PROMPT. Rewrite everything from the line containing "You are a computer-use" down to the line containing "click(184, 354)", replacing "pending balance" with "available balance" and changing nothing else. Omit the pictures from your answer.

Word and element location records:
┄┄┄┄┄┄┄┄┄┄┄┄┄┄┄┄┄┄┄┄

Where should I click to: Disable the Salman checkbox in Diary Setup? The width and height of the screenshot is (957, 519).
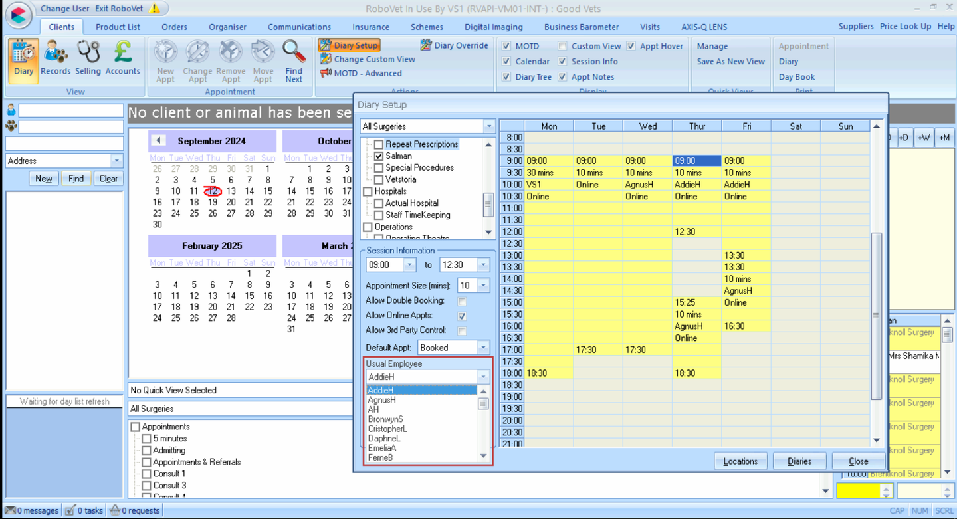tap(377, 156)
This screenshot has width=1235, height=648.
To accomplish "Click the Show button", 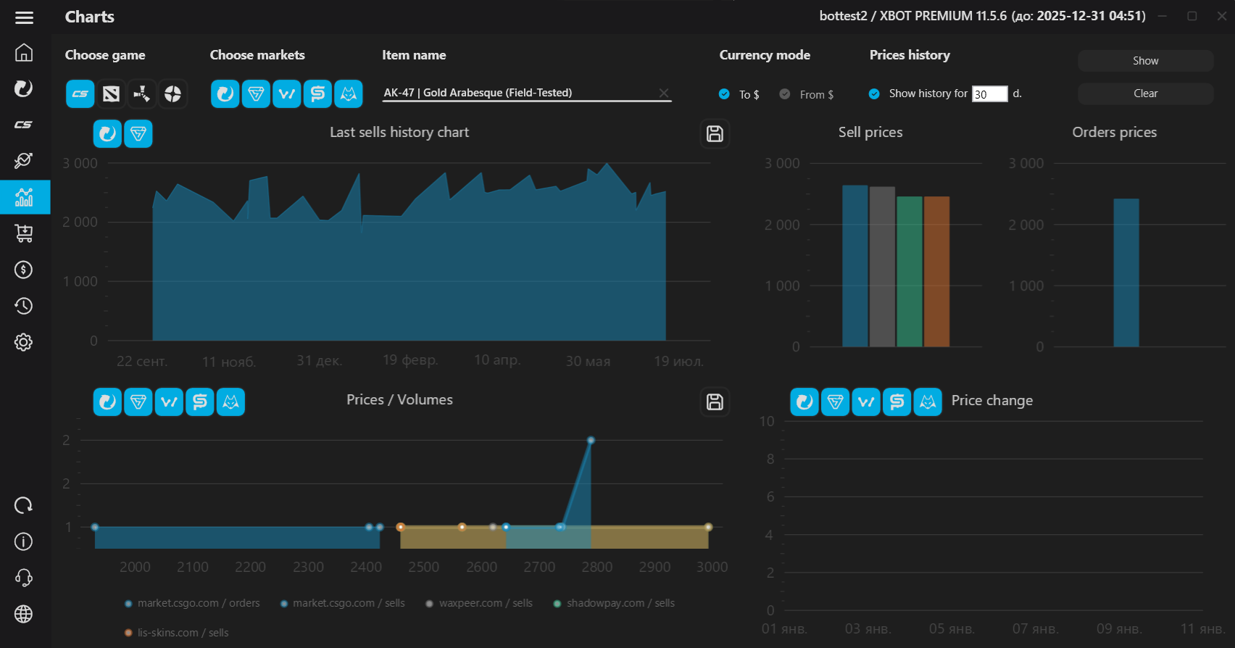I will click(x=1145, y=61).
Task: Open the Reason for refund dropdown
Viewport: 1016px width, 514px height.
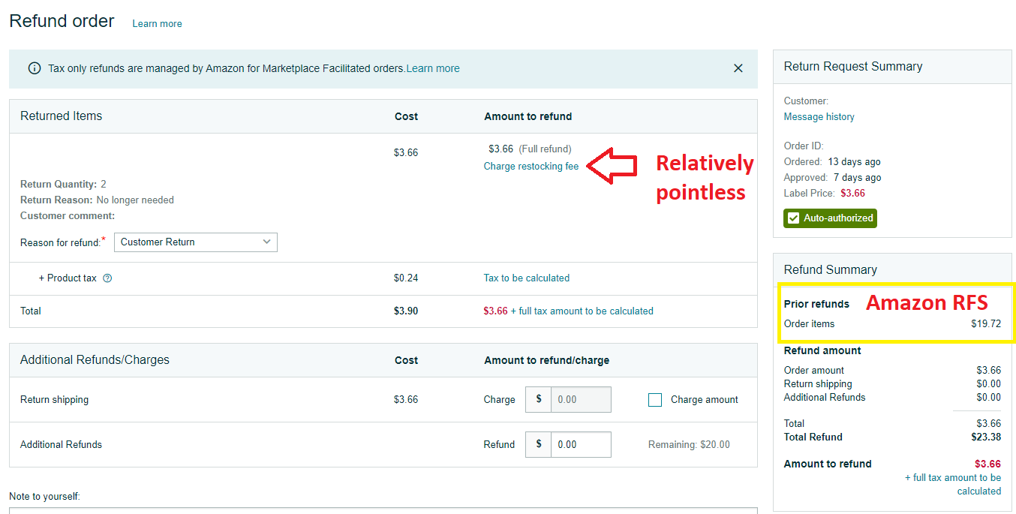Action: (195, 242)
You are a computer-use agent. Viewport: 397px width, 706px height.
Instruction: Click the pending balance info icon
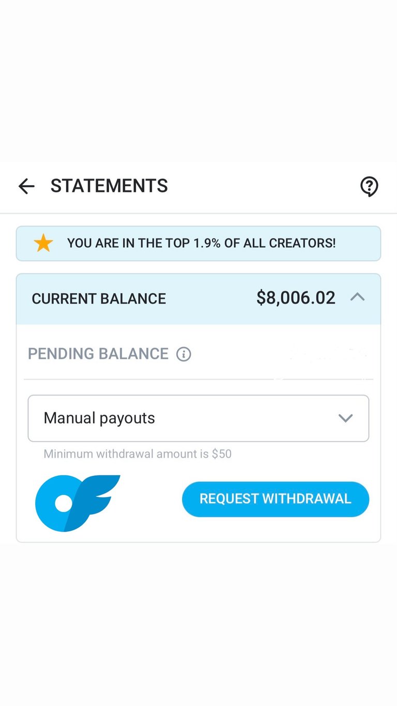click(184, 354)
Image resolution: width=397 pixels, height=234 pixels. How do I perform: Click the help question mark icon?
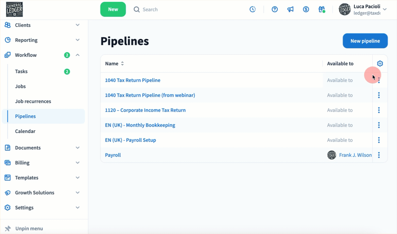[x=275, y=10]
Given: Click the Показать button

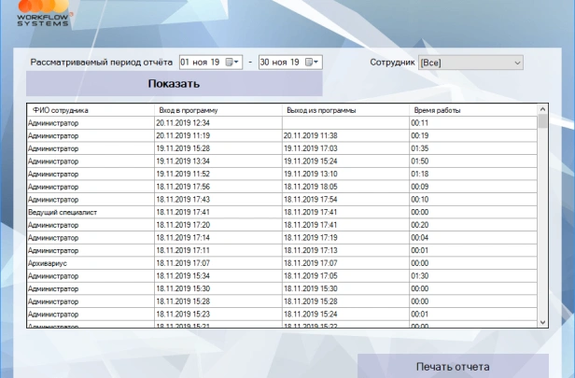Looking at the screenshot, I should (175, 84).
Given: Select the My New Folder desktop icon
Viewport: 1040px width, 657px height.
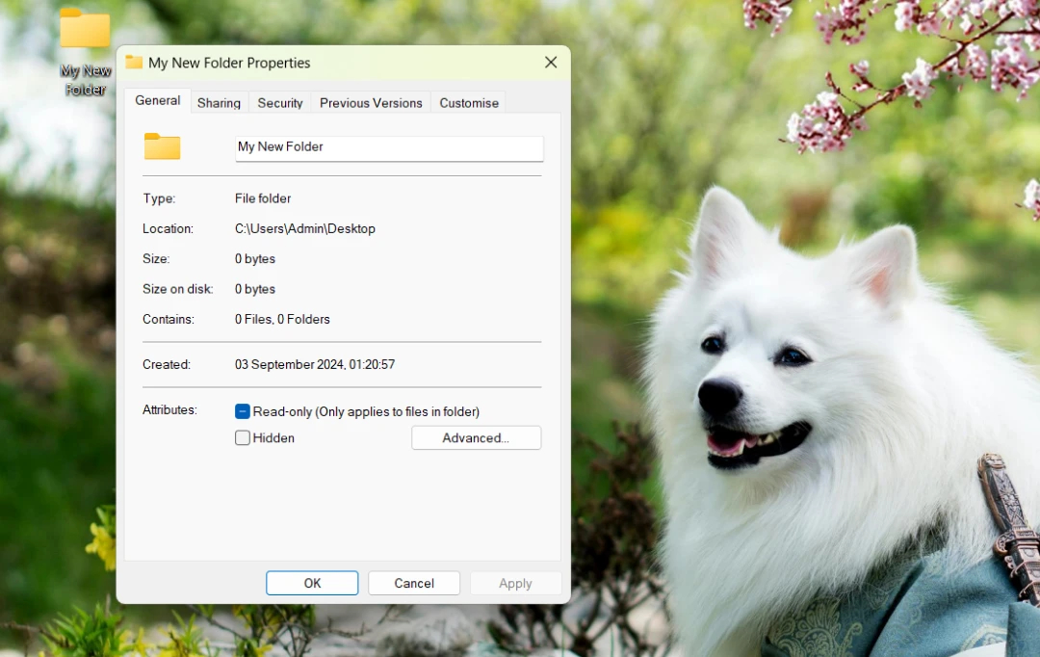Looking at the screenshot, I should pos(85,29).
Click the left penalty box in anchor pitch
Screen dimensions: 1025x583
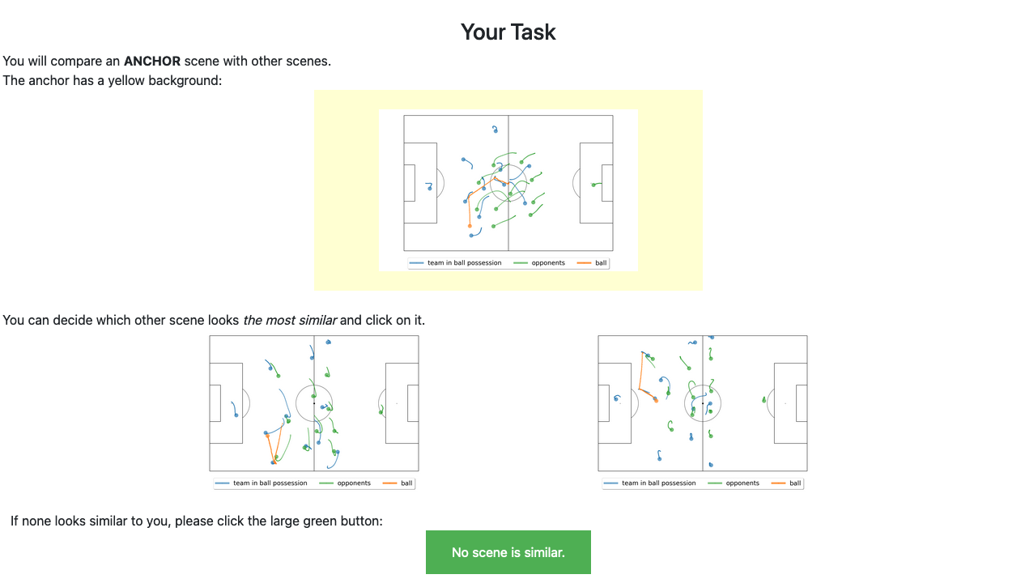(x=420, y=183)
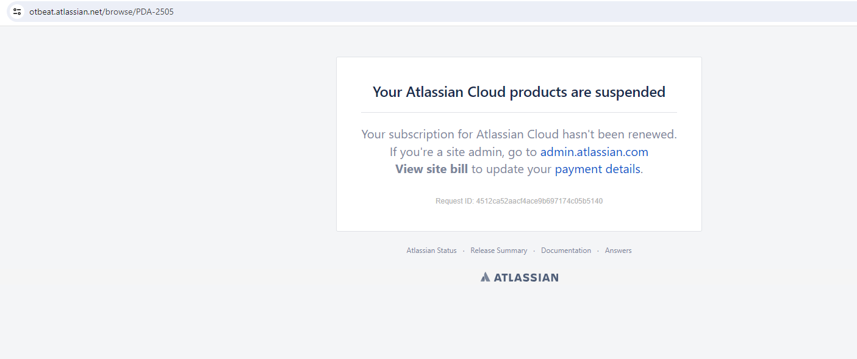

┄┄┄┄┄┄┄┄┄┄┄┄┄┄┄┄┄┄┄┄

EXPECTED ANSWER.
You are a computer-use agent. Viewport: 397px width, 706px height.
Instruction: Click the available balance info icon
click(184, 354)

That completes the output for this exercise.